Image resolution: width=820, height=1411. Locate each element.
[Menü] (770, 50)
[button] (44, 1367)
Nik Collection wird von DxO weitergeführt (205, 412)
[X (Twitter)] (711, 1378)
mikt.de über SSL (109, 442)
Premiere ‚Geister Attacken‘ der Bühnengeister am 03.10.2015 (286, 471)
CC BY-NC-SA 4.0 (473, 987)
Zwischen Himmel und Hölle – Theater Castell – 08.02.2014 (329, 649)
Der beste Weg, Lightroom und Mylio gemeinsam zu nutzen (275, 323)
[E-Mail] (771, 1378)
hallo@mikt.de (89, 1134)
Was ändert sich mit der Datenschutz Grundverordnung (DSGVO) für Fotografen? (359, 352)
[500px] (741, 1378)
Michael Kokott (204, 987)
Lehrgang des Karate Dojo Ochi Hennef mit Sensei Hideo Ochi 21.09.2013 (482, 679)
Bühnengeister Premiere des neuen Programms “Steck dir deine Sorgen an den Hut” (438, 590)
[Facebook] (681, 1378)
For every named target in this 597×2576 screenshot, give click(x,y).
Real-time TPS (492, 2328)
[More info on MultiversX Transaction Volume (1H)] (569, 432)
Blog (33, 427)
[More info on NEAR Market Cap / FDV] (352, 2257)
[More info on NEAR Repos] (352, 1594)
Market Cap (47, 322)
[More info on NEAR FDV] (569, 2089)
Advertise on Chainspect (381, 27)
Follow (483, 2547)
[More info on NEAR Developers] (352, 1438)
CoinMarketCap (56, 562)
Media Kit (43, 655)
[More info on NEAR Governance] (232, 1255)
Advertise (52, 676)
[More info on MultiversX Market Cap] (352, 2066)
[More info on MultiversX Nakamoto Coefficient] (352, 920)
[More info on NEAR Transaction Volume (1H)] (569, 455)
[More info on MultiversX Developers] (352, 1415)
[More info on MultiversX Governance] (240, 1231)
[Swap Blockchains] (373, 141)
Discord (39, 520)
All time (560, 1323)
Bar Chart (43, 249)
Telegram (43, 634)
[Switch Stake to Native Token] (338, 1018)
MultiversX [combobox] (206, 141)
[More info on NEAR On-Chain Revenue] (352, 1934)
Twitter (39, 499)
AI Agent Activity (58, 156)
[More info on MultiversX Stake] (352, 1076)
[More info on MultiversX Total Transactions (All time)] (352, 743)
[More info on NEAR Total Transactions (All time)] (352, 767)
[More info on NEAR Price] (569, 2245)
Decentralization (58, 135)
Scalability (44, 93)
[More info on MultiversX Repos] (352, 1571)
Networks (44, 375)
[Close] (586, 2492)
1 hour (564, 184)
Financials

★ ★ ★ ★

_TASK BRIEF_. Take the listing above and repeat exactly the lines from the one containing "[More info on MultiversX Stake] (352, 1076)" through the one containing "Scalability (44, 93)", both included.

_ANSWER SPACE_.
[More info on MultiversX Stake] (352, 1076)
[More info on MultiversX Total Transactions (All time)] (352, 743)
[More info on NEAR Total Transactions (All time)] (352, 767)
[More info on NEAR Price] (569, 2245)
Decentralization (58, 135)
Scalability (44, 93)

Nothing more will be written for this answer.